In one of the lifts, the driver could not let her off at school but instead took her to Nairobi where they ended up living together. The man got her pregnant.

“The man later asked for my hand in marriage, after which we moved to Cherang’any in Trans Nzoia County,” she said, noting that life was hard for them.

The man then started abusing her.

“There was a time when he beat me when he learned that I had set up a Mokimo business in Kitale town,” she says.

The couple attempted to start a business in Burnt Forest, Uasin Gishu, but were forced to leave the area following ethnic clashes.

In early 2000, her husband’s health began to deteriorate and he eventually passed away. Although it was tragic as she had lost her partner, Ms Wangare was now free to venture into the business she was passionate about.

She returned to her first love of selling food, cooking at several ceremonies, where she perfected the art of food making.

Her turning point was when a pastor gave her 800 shillings for her cooking services. The money, as small as it sounds, became the seed capital that now sits at the center of his multimillion-dollar business.

She started selling food in Kamukunji under a big tree in Kitale town. But she usually drew the ire of the city council for breaking the Public Health Act which prohibits the public sale of unhealthy foods.

“The Askaris Council and even the police were still on our case, but we still managed to sell food,” the entrepreneur told Enterprise.

She used to sell githeri at Sh5, chapati Sh10 and tea Sh10 to low income people.

“I used to buy three to four packets of flour to make Chapatis and in one day I could earn between Sh500 and Sh1,200,” she says.

Ms. Wangare attributes her success mainly to her saving habit. When her business started doing well, she started saving 600 shillings a day. This grew to Sh200,000 which she used to set up a hotel in the town which she named ‘Mama Njuguna Hotel’.

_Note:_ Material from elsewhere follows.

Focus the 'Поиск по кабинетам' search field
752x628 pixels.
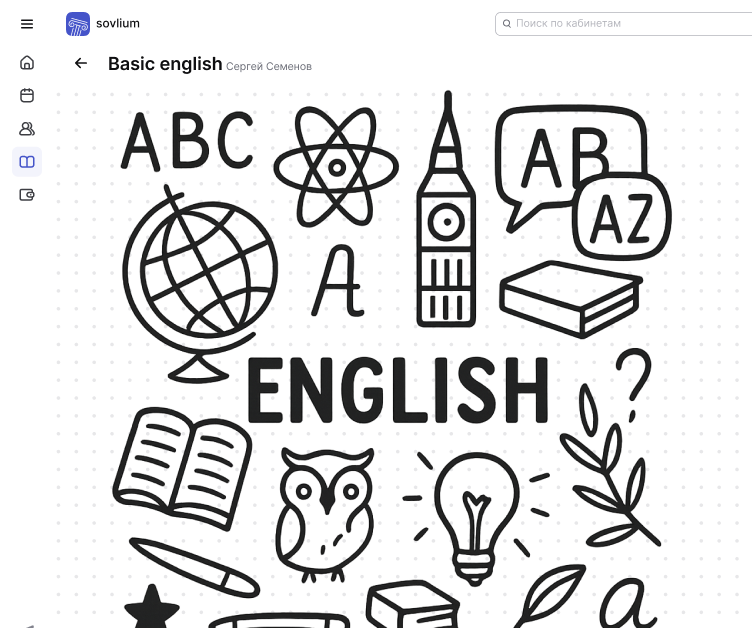[x=623, y=24]
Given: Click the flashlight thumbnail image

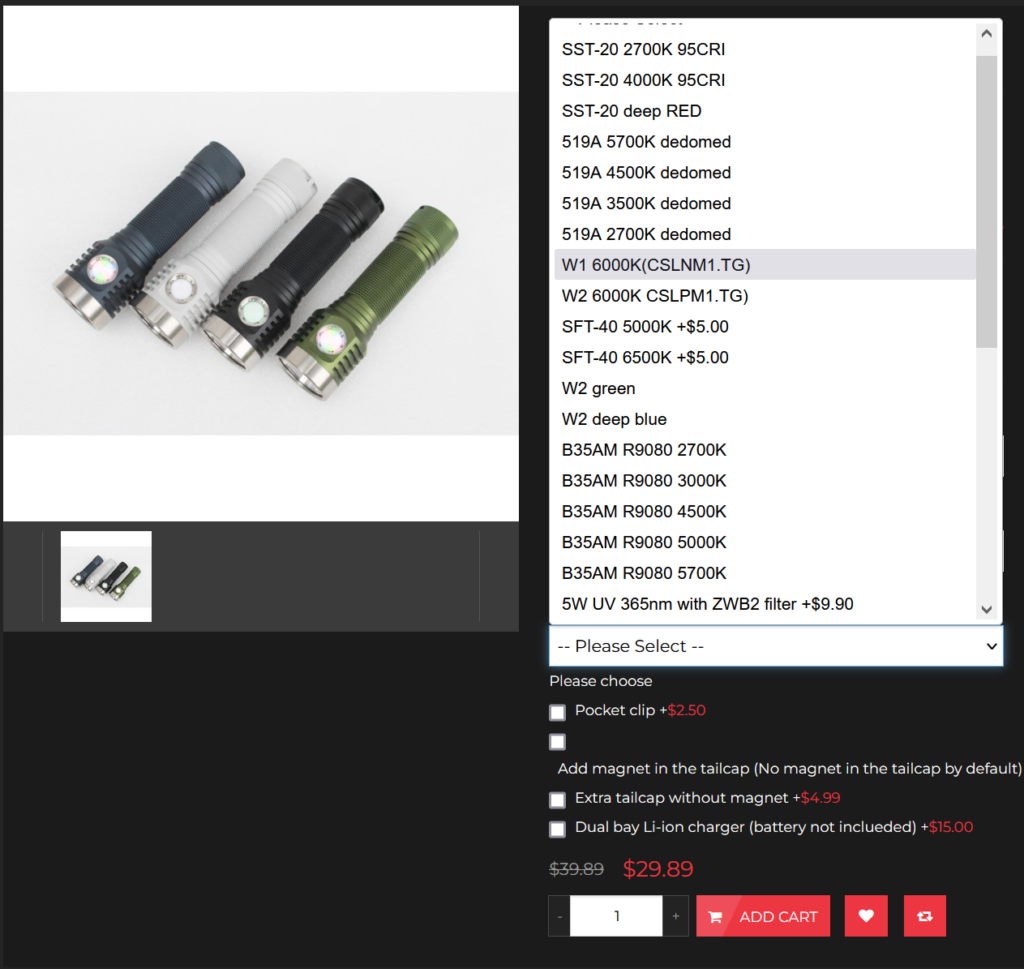Looking at the screenshot, I should 106,576.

The hotel has become popular, she says, for “affordable sweet tea.”

“The hotel was an answered prayer since I made a covenant with God to serve him diligently and asked him to boost my business. My income has increased and I have offered job opportunities to many young people,” says Mama Njuguna.

At the hotel, she sold chapati for Sh20, githeri for Sh10 and tea for Sh20 after increasing the flour from four packets to four balls a day.

The hotel grew rapidly to the point that it created another Nyama Choma joint in town on the Kitale-Eldoret road named ‘Mama Njunguna Choma zone’.

Thanks to good yields, she was able to educate her four children. She also returned to school at age 48.

“I had to explain to the colleagues I studied with that money alone is not enough. I needed to know how to run my business and how to interact with others in a formal meeting,” says Mama Njuguna, who got a D- grade.

“I currently have 40 employees. I also mentored several of my employees. I have helped other people to continue their studies. I helped start their own business.

“When I started as a food vendor, I dreamed of owning a big hotel,” she says.

This dream is almost a reality as his modern hotel takes shape.

The entrepreneur saved 3 million shillings and she secured loans of up to 80 million shillings which she used to build the new hotel near the Kitale bus park.

She bought the land on which the hotel stands for 1 million shillings.

Ms. Wangare is also an activist against gender-based violence. She mobilizes women to stand up for their rights and always ask for help “when it’s not too late”.

“Women are very important in the growth of any society and they have the potential to realize all their dreams. I challenge every woman to commit to her dream and stop falling prey to abuse,” Ms Wangare said.

She is also a motivational speaker in schools and churches, teaching young women and girls lessons on how to start a business.